Aside from Minecraft, the only survival game that I’ve enjoyed is Project Zomboid. It’s not that different mechanically from the genre aside from an isometric perspective, but it never wasted my time with superfluous mechanics and game design choices in a way the rest of the genre seems insistent upon. It also helped me realize the trends I hate the most about survival games.

The “grind” feels comparatively worse than in other genres

Grinding is a divisive subject. The grind is a defining aspect for some MMORPG players. I’m not a fan of it, but I recognize it’s a necessary evil sometimes. It may be soul-numbing to grind for a better-rolled gun in Destiny 2, but at least I’m mowing down hordes of enemies while doing it.

Gathering resources is the single least engaging grind in gaming.
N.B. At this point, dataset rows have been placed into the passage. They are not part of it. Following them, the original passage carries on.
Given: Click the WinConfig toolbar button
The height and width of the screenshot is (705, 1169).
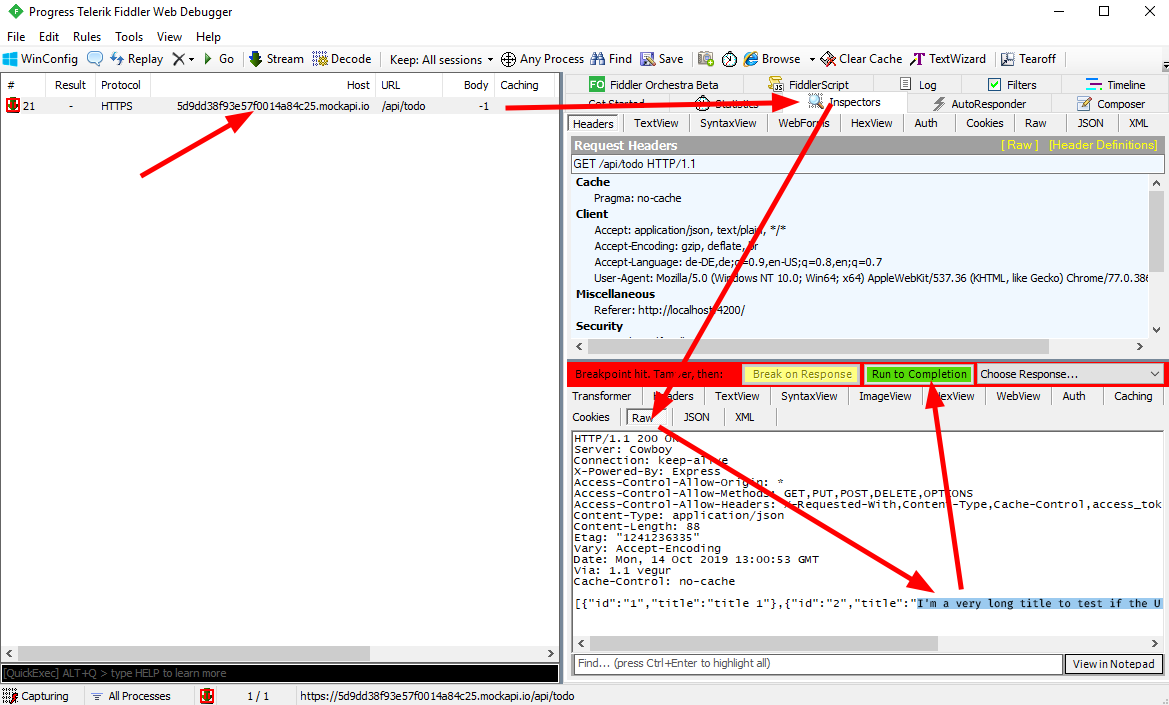Looking at the screenshot, I should point(41,59).
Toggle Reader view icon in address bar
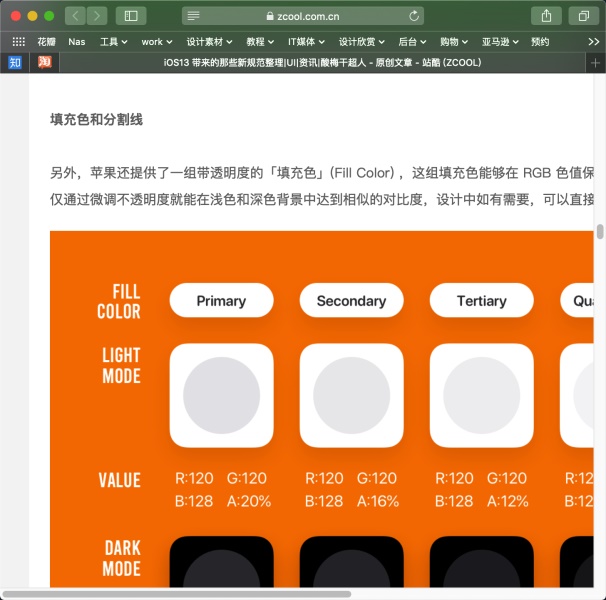 tap(193, 16)
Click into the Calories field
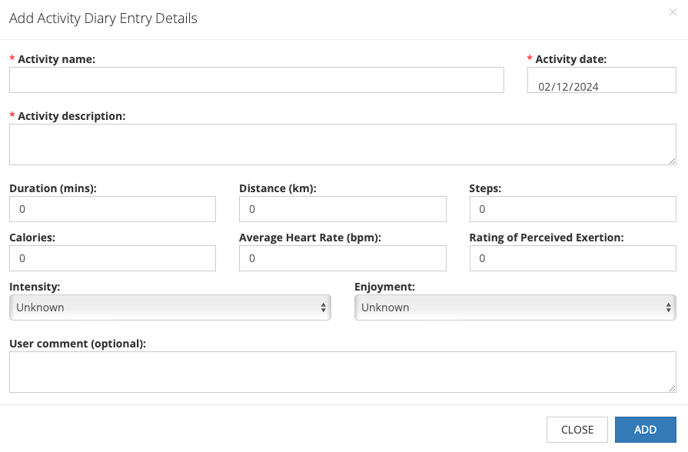The width and height of the screenshot is (688, 452). click(112, 258)
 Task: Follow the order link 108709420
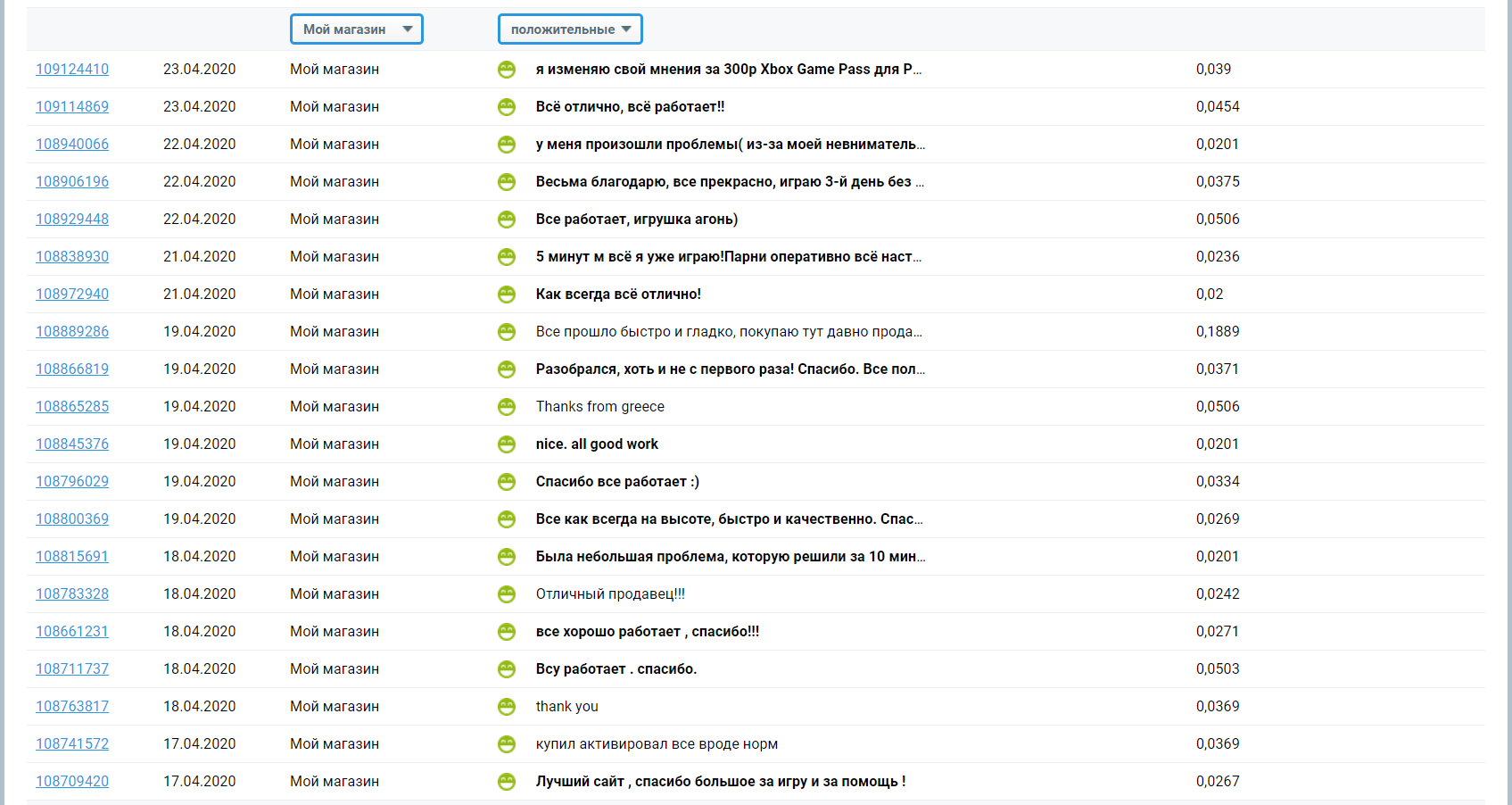[72, 782]
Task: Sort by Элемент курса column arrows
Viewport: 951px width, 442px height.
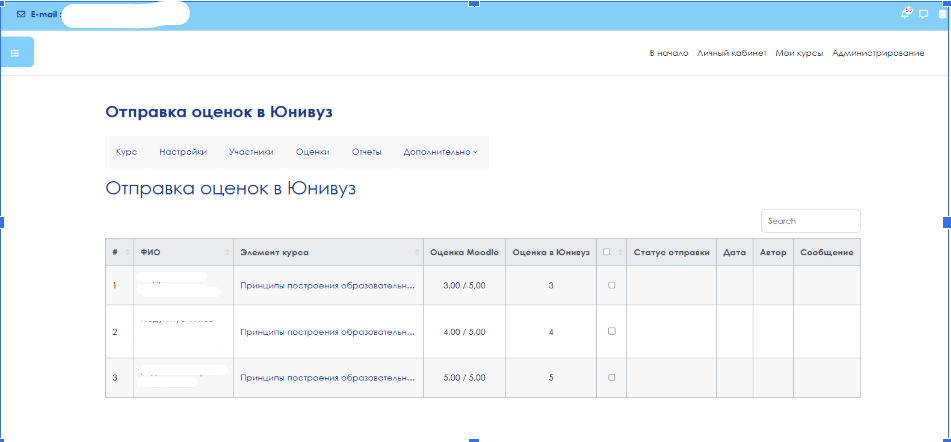Action: click(x=417, y=253)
Mining rocks, cutting trees down and fishing feel like a mockery of my time. Holding down the mouse button and waiting for numbers to go up stretches the meaning of gameplay. It’s monotonous at best, or boring at worst.

The resource grind is one of the defining features of survival games, so it feels impossible to solve. There’s a reason why so many guides for survival games look towards automation to solve the resource grind problem. No one likes cutting down trees. It just isn’t fun.

Survival mechanics need to be more than just meters.

Survival/realism mechanics are a relatively popular phenomenon even in non-survival games and it’s baffling. Skyrim has a litany of realism and survival mods, and even has a borderline official survival mode thanks to the creation club. The general sentiment is that survival mechanics make games more immersive, or, in the case of Skyrim, that survival modes add value to the food in the game.

But why does everything have to be immersive? Why must I take time from the rest of the game to hunt down food? Most of the time food and water mechanics just add another health bar for the player to manage. It can be a justification to get out and explore, but in most survival games, it can be trivialized by hoarding or setting up a farm. It’s incredibly petty, but even needing to gather food for long rests in Baldur’s Gate 3 is annoying, but also so easy that it begs the question of why it’s in the game.

Hunger isn’t necessarily a useless mechanic, but it needs to work in tandem with gameplay.

Old school dungeon crawlers like NetHack and Pokemon Mystery Dungeon use hunger as a way to incentivize players to keep progressing faster through the dungeons and to not linger for too long, thus keeping the gameplay on pace. They also provide ways to eat food through the main gameplay loop, so it works in service of the game as opposed to sidetracking players.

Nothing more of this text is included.